- Location: Cornwall, England
- Date: C. August 2000
- Attack type: Mass murder, Pedicide, Matricide, Familicide, Filicide
- Deaths: 5
- Perpetrator: Lee Ford

= Carnkie murders =

2000 mass murder in Cornwall, England

In August 2000, Lee Ford, an unemployed builder and roofer, murdered his wife, Lesley, and his four stepchildren at their home in Carnkie, a village near Helston, Cornwall, and then attempted to conceal the bodies. After telling neighbours, and the children's school, that Lesley had left and taken the children with her, Ford was arrested in October 2000 after Lesley's brother reported her missing, and police subsequently found the bodies of his victims. Ford confessed to the killings, but refused to give police a motive for the murders. It is believed, however, that Lesley had become aware of the sexual abuse he was inflicting on one of her daughters. In May 2001, Ford pleaded guilty to the murders at Bristol Crown Court and was sentenced to five terms of life imprisonment.

==Murders==
Ford committed the murders on or around 30 August 2000, after arguing with his wife, Lesley, who had threatened to stop him seeing the two children he had fathered with her. After striking her in the face with a baseball bat, Ford went to the garage, where he found a rope. He then used it to strangle Lesley, and over the following 24 hours, killed Lesley's four children, Sarah-Jane Tranter, aged 17, Anne Marie Tranter, aged 16, Steven Tranter, aged 14, and Craig Tranter, aged 13, in the same manner. He spared the lives of his own two children. Ford placed the bodies in a woodshed located in the property's back garden, wrapping them in sheets and covering them with lime, and subsequently attempted to conceal the murders by telling neighbours and the local school his wife had left him and taken the children, while sending his own children to stay with relatives.

→ WORK TO COMPLETE
1. Answer these from the Carnkie murders article, one line each, marked as below:
(a) What was Lee Ford's occupation?
(b) At which court did Ford plead guilty?
(c) Where on the property did Ford put the bodies?
2. Which stepchildren killed by Ford does the Carnkie murders article name, and what age does it give for each?
3. Could you carry on the article about the Carnkie murders from its last sentence?

→ GIVEN INFORMATION
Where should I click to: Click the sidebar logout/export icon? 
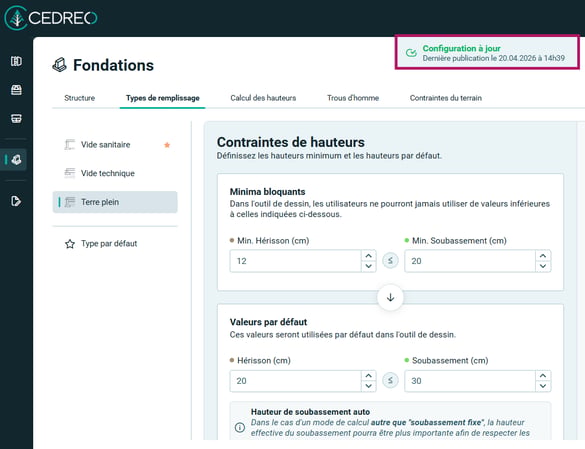(x=16, y=201)
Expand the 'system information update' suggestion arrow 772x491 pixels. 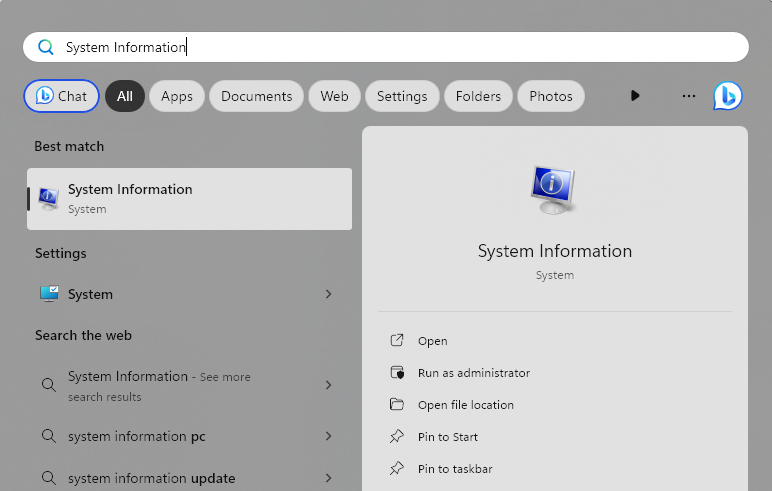[328, 478]
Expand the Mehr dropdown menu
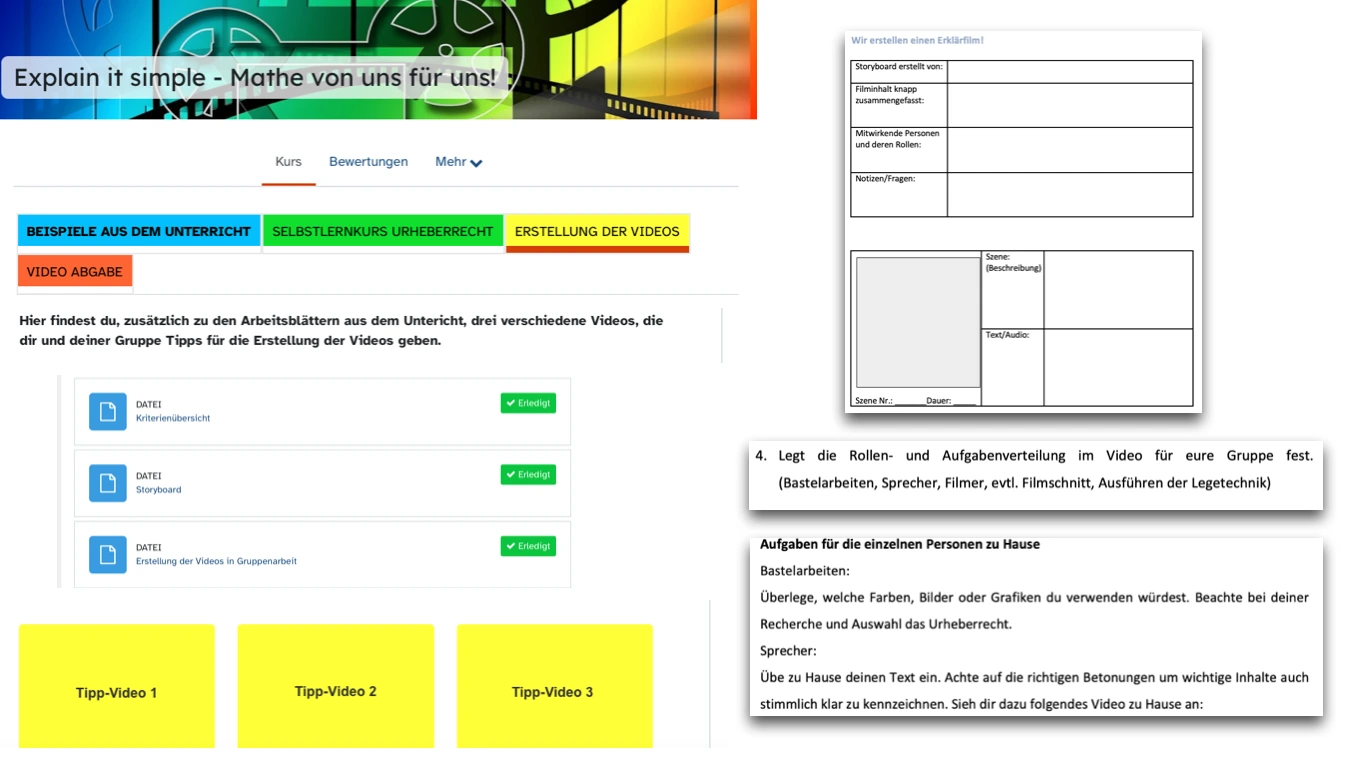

→ THE REPLIES
1.
(a) He was an unemployed builder and roofer.
(b) Bristol Crown Court.
(c) In a woodshed in the property's back garden.

2.
- Sarah-Jane Tranter, aged 17
- Anne Marie Tranter, aged 16
- Steven Tranter, aged 14
- Craig Tranter, aged 13

3.
==Arrest and trial==
Ford was visited by police officers several weeks later, after Lesley's brother contacted them to report the family missing. Ford was panicked by the visit, and moved the remains of his two stepdaughters, reburying them at the edge of a nearby field. He was arrested on 4 October after going on the run, when the bodies were found. Ford confessed to the murders, telling police he was not sure why he had carried out the killings, and had "flipped". Police suspected that Ford had been sexually abusing his eldest stepdaughter, Sarah-Jane, and that this had been the source of his argument with Lesley. In May 2001, Ford pleaded guilty to five counts of murder at Bristol Crown Court and was given five sentences of life imprisonment.

As of April 2024, Ford was being held at HM Prison Durham. He will become eligible to be considered for parole in October 2027. In October 2021, the family and friends of his victims started an online petition to prevent his release.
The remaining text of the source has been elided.